We need more catching hooks carrying all of the knowledge packed into tight 3 minute packages that Immortal Technique packs into his single “Bin Laden.”

I’m just sayin.



#1: No Cars Go ♦ Arcade Fire

The Review: (listen & download this song now)

For me it was when I was about seventeen years old, a time on the cusp between childhood and manhood, when I had it. I suspect that I, like most, only realized that I had it once it was gone. It, was for me, the left over still not dead and buried wonder and awe struck way at looking at the world of a child combined with the potential to leave a mark on the world that comes with being an adult.

On Neon Bible, Arcade Fire’s brilliant follow up to Funeral, Win Butler sings “I don’t want to fight in a holy war, I don’t want the salesman knocking at my door, I don’t want to live in American no more.”

Teenage rebellion sprinkled with the wisdom of an adult.

For those of us living in America, suffering from Lady Macbeth syndrome desperately trying to wash our hands of blood- out out damn spot- the lyrics are a punch to the gut.

And then comes the track No Cars Go to save the day. Promising to take us to a place where no planes go. Where no ships go.

Even Lady Macbeth knows that no matter what crimes we commit under the cover of night- a time must come to go to bed.

“What’s done cannot be undone”, Lady M councils her husband after they killed the King, holding onto her sanity by a thread, “To bed, to bed, to bed.”

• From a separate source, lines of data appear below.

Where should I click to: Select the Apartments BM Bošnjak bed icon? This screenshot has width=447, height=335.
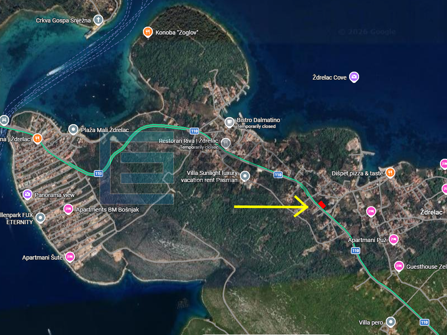[x=68, y=209]
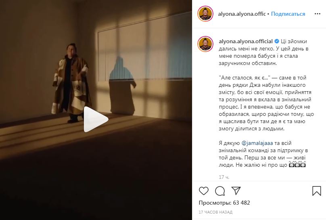Open caption profile avatar
The image size is (326, 220).
pyautogui.click(x=205, y=44)
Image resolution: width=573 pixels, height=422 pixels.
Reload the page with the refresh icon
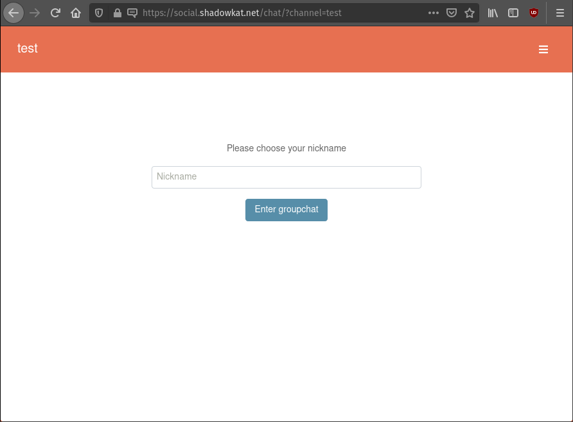click(55, 13)
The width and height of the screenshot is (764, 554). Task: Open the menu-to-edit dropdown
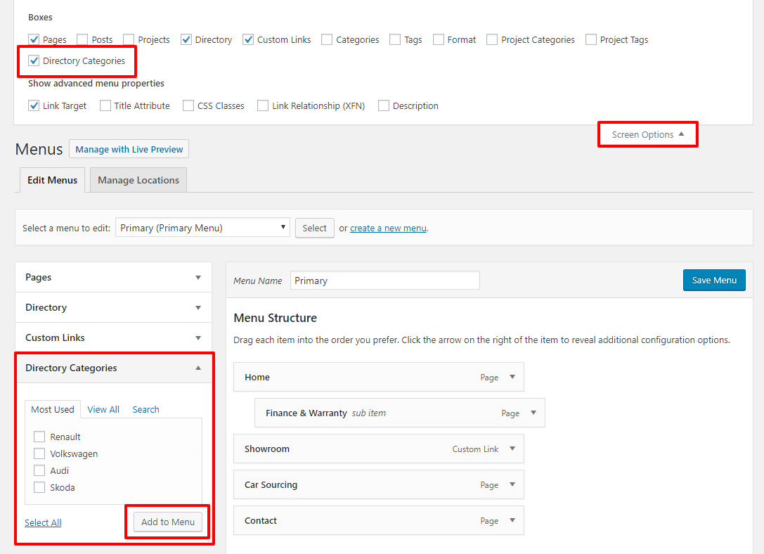tap(202, 227)
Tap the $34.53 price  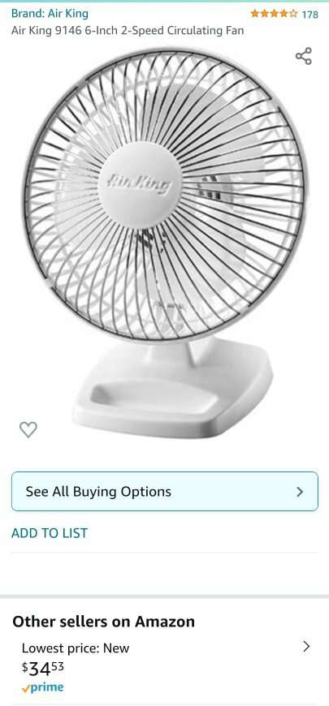coord(43,668)
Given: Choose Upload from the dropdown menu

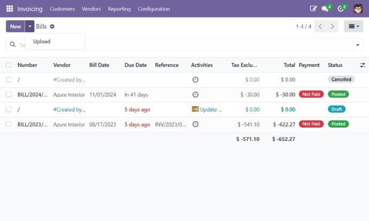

And Arcade Fire takes us, in a rollicking, defiant building swirl of drums and xylophone, and french horn and hurdy gurdy out the escape hatch- and flying! An out of body experience between the moment of sleep and waking where we are all invited- to the a remote renovated church in Quebec, a magical place where we are given back that moment in time when we were 17 and anything was possible. A moment between the click of the light and the start of the dream.